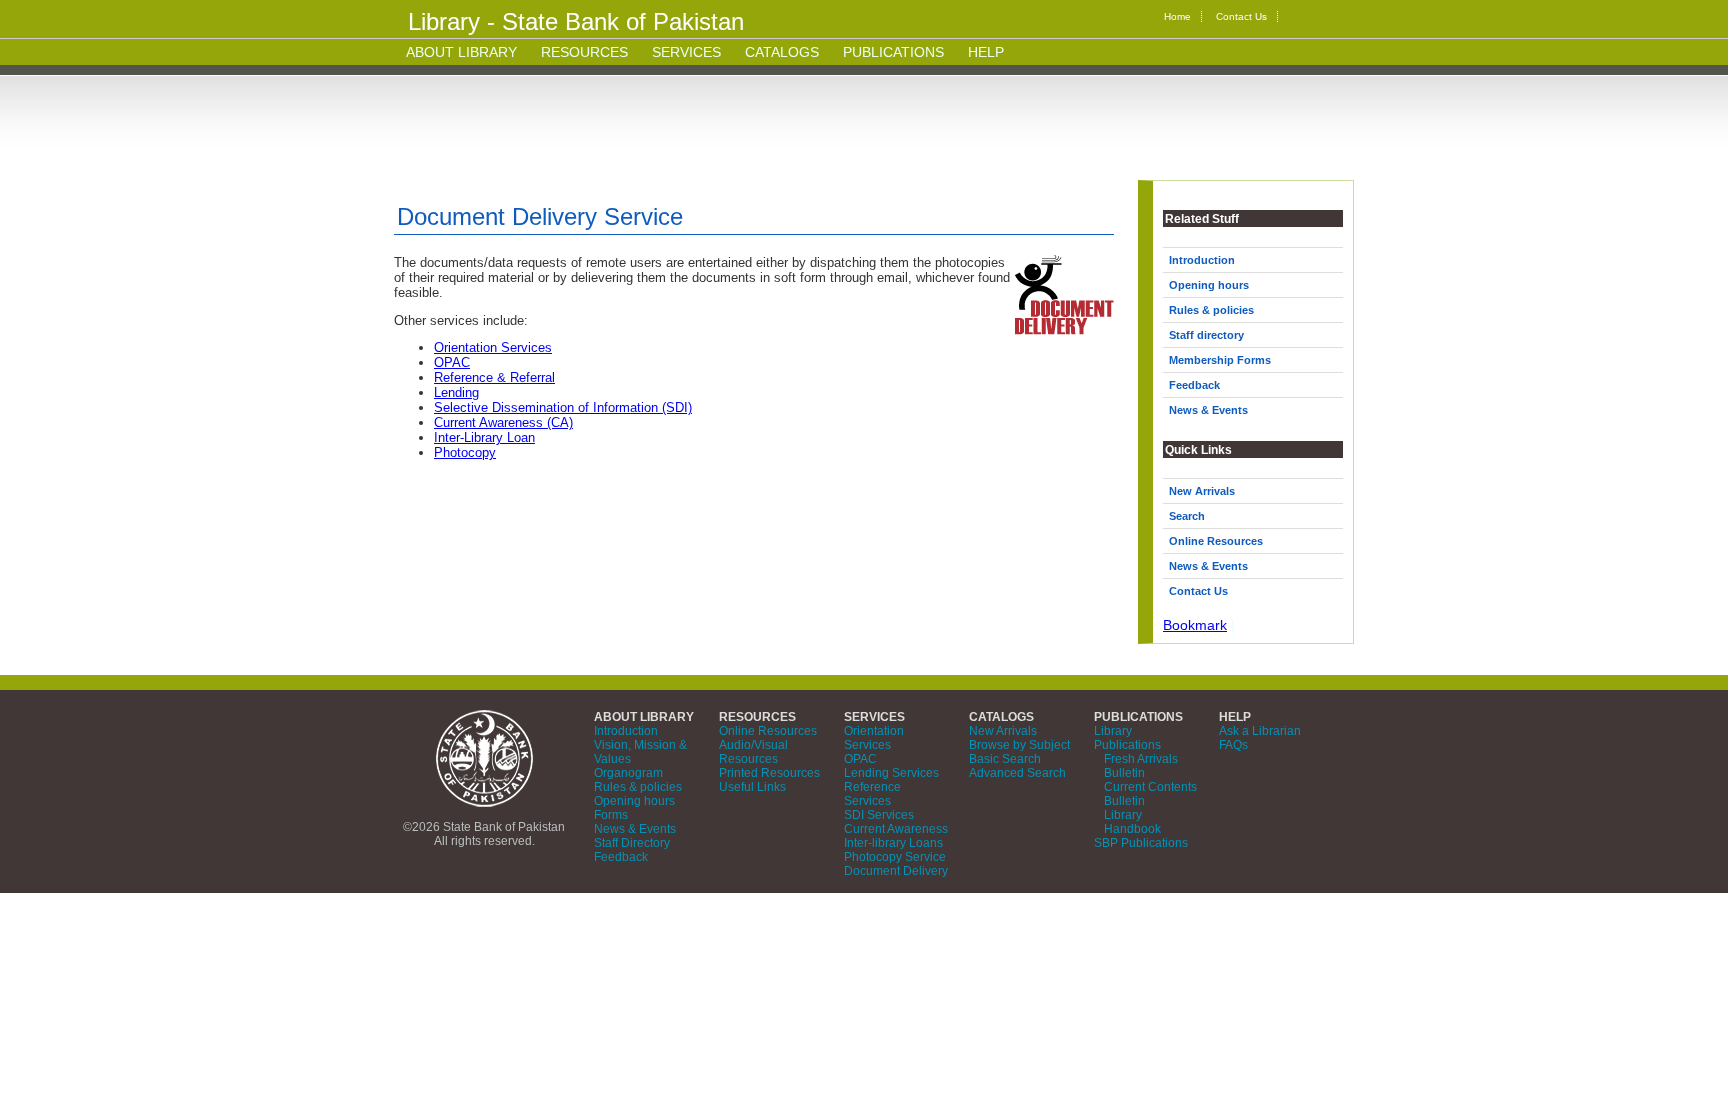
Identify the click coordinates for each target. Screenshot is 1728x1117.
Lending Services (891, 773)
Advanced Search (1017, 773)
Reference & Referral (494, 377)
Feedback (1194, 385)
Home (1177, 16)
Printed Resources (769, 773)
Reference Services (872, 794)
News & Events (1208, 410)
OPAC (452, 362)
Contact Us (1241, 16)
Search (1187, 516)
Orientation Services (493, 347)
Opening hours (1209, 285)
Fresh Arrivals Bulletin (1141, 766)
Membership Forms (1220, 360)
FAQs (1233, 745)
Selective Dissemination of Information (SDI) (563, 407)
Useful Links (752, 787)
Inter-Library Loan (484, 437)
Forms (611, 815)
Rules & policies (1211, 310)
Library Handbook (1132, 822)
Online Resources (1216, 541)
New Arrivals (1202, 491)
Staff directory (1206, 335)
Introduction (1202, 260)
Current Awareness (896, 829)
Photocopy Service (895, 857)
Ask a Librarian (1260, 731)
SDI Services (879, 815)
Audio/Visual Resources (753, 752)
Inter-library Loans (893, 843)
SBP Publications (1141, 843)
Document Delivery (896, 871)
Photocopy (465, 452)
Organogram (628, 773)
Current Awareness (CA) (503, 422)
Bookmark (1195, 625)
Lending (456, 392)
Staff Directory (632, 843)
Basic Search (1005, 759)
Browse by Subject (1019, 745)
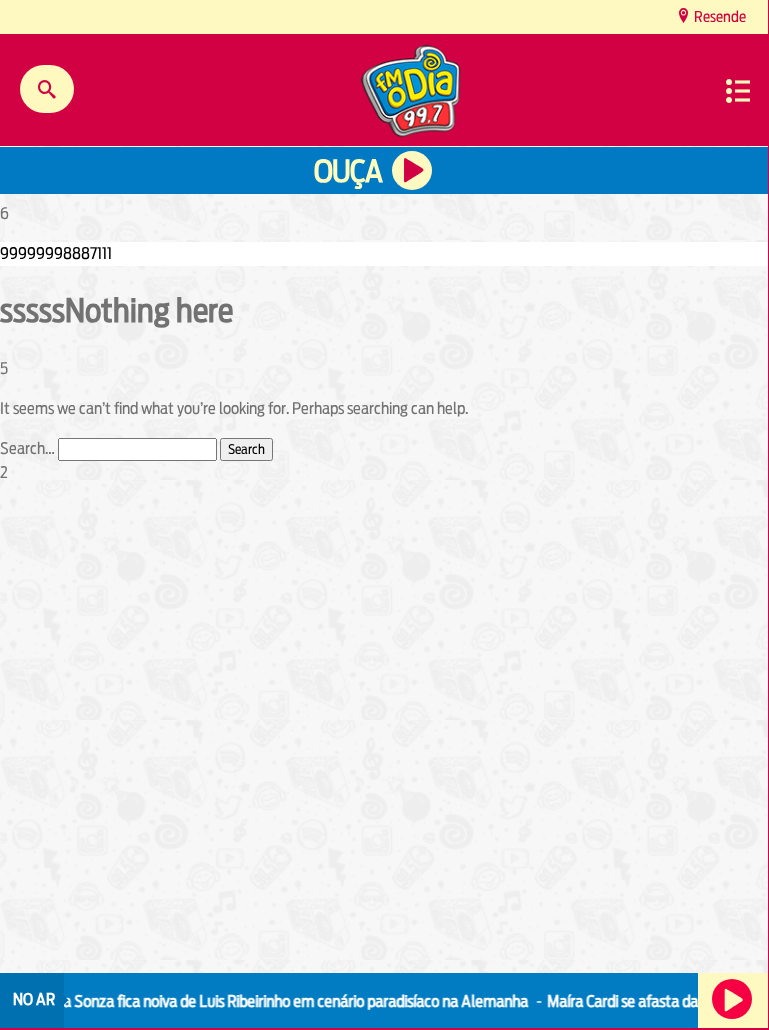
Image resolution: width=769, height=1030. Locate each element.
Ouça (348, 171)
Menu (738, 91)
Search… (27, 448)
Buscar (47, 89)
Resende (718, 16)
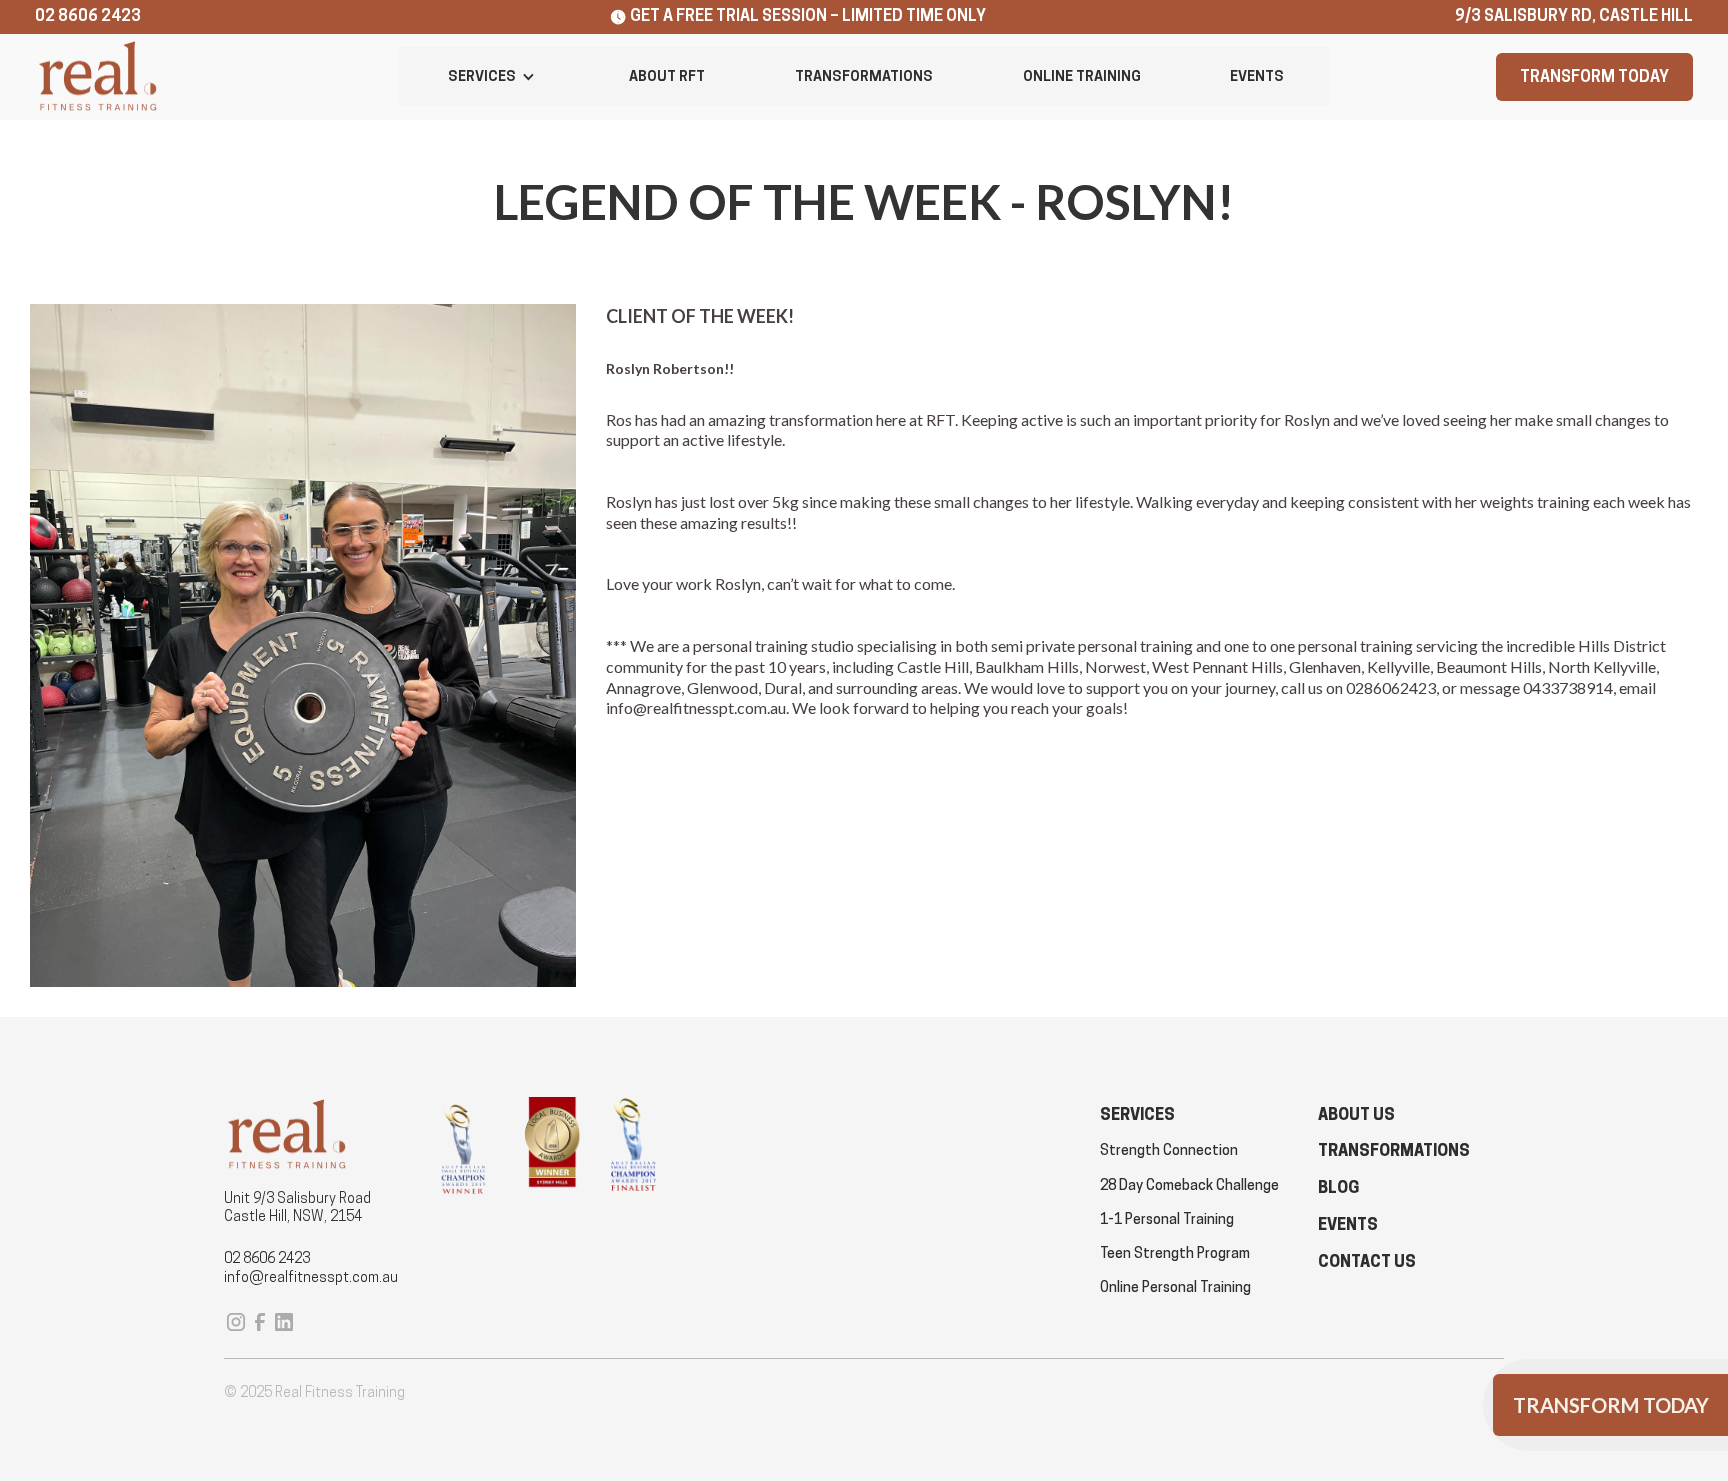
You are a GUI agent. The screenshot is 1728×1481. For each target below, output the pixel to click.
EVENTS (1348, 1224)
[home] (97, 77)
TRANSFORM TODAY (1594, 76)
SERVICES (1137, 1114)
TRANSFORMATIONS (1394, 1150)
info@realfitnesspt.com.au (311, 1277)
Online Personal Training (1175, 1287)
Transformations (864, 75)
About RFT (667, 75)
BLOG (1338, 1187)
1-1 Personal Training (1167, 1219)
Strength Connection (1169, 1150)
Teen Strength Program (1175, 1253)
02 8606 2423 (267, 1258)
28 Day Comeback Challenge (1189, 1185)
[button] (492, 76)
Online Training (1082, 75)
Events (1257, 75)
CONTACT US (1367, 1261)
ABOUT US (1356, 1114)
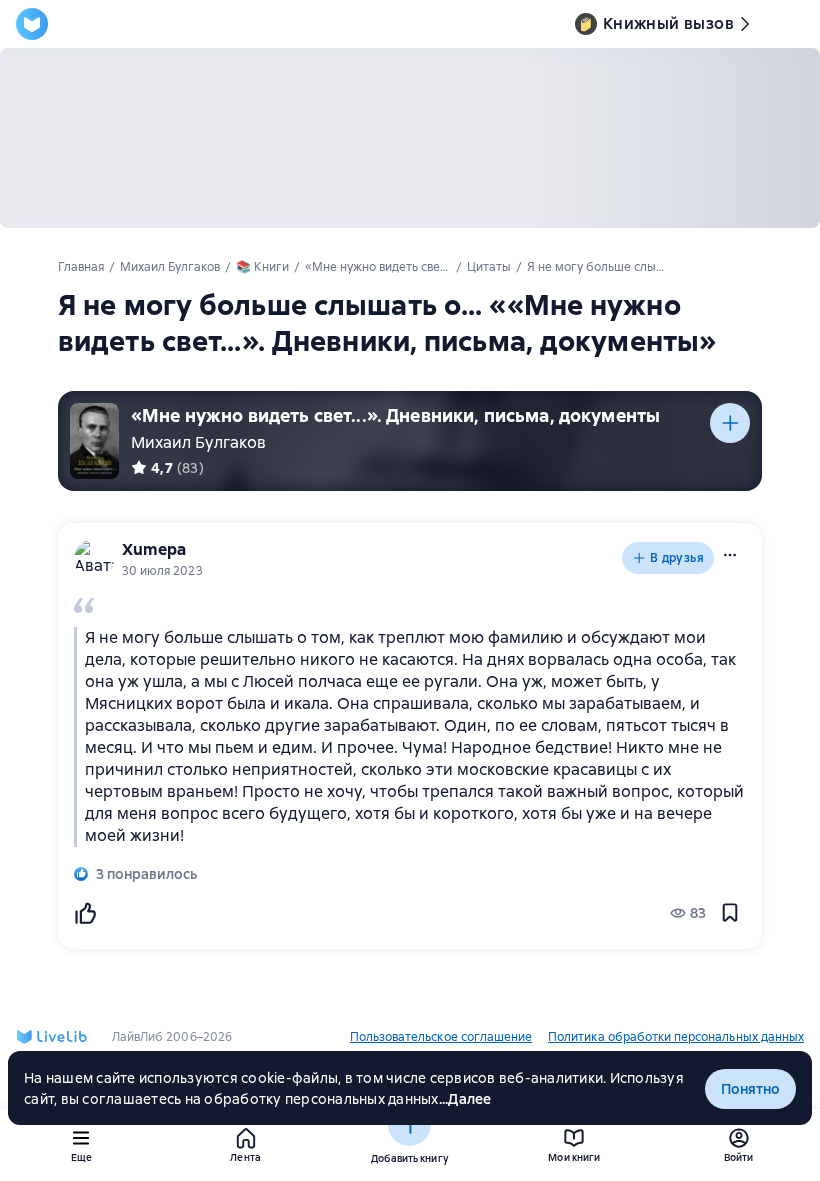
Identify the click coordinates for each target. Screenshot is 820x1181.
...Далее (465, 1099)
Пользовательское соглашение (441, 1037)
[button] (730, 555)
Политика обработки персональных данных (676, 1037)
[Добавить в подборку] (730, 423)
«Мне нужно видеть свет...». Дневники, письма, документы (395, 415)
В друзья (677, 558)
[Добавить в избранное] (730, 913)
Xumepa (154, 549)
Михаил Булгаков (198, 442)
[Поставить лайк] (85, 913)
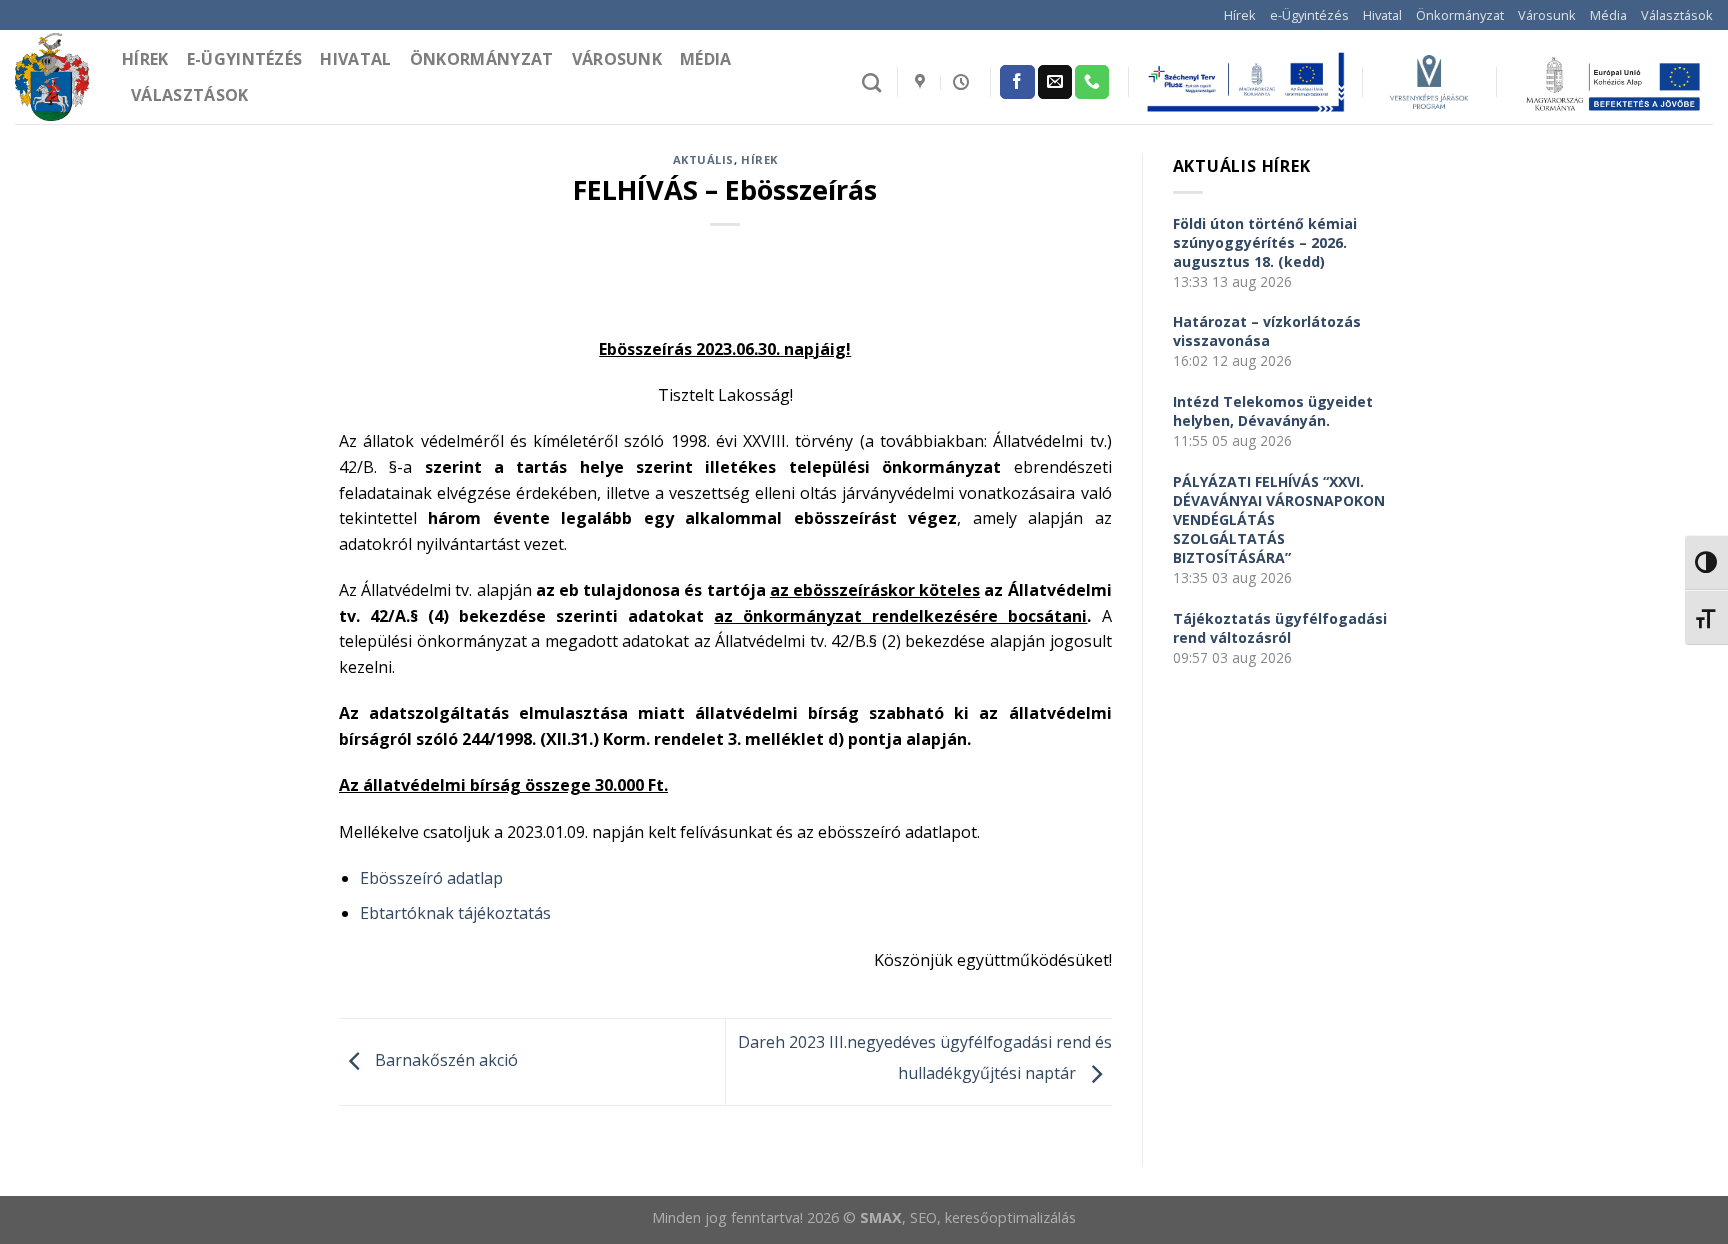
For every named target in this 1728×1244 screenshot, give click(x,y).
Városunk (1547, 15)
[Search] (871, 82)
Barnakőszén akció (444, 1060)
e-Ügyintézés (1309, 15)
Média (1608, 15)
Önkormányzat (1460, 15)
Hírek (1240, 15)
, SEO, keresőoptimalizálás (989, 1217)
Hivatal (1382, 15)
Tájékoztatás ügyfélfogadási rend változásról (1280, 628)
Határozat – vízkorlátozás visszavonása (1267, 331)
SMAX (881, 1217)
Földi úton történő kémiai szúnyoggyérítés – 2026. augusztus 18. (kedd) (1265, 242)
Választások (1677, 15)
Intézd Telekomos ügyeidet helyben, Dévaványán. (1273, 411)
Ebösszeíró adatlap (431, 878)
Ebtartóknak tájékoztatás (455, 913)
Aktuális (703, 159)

----

Task details >> Nothing but the lines from the one with "Browse by Subject (1019, 745)" to the one with "Választások (1677, 15)" above, both included, should be transcribed, exactly and without pictures.

Task response >>
Browse by Subject (1019, 745)
Image resolution: width=769, height=1030. Locate each element.
Ouça (348, 171)
Menu (738, 91)
Search… (27, 448)
Buscar (47, 89)
Resende (718, 16)
You are a GUI agent. The screenshot is 1728×1481. For each target below, output the pixel to click.
EVENTS (1348, 1224)
[home] (97, 77)
TRANSFORM TODAY (1594, 76)
SERVICES (1137, 1114)
TRANSFORMATIONS (1394, 1150)
info@realfitnesspt.com.au (311, 1277)
Online Personal Training (1175, 1287)
Transformations (864, 75)
About RFT (667, 75)
BLOG (1338, 1187)
1-1 Personal Training (1167, 1219)
Strength Connection (1169, 1150)
Teen Strength Program (1175, 1253)
02 8606 2423 (267, 1258)
28 Day Comeback Challenge (1189, 1185)
[button] (492, 76)
Online Training (1082, 75)
Events (1257, 75)
CONTACT US (1367, 1261)
ABOUT US (1356, 1114)
Identify the click coordinates for each target. Screenshot is 820x1181.
...Далее (465, 1099)
Пользовательское соглашение (441, 1037)
[button] (730, 555)
Политика обработки персональных данных (676, 1037)
[Добавить в подборку] (730, 423)
«Мне нужно видеть свет...». Дневники, письма, документы (395, 415)
В друзья (677, 558)
[Добавить в избранное] (730, 913)
Xumepa (154, 549)
Михаил Булгаков (198, 442)
[Поставить лайк] (85, 913)
For every named target in this 1728×1244 screenshot, give click(x,y).
Városunk (1547, 15)
[Search] (871, 82)
Barnakőszén akció (444, 1060)
e-Ügyintézés (1309, 15)
Média (1608, 15)
Önkormányzat (1460, 15)
Hírek (1240, 15)
, SEO, keresőoptimalizálás (989, 1217)
Hivatal (1382, 15)
Tájékoztatás ügyfélfogadási rend változásról (1280, 628)
Határozat – vízkorlátozás visszavonása (1267, 331)
SMAX (881, 1217)
Földi úton történő kémiai szúnyoggyérítés – 2026. augusztus 18. (kedd) (1265, 242)
Választások (1677, 15)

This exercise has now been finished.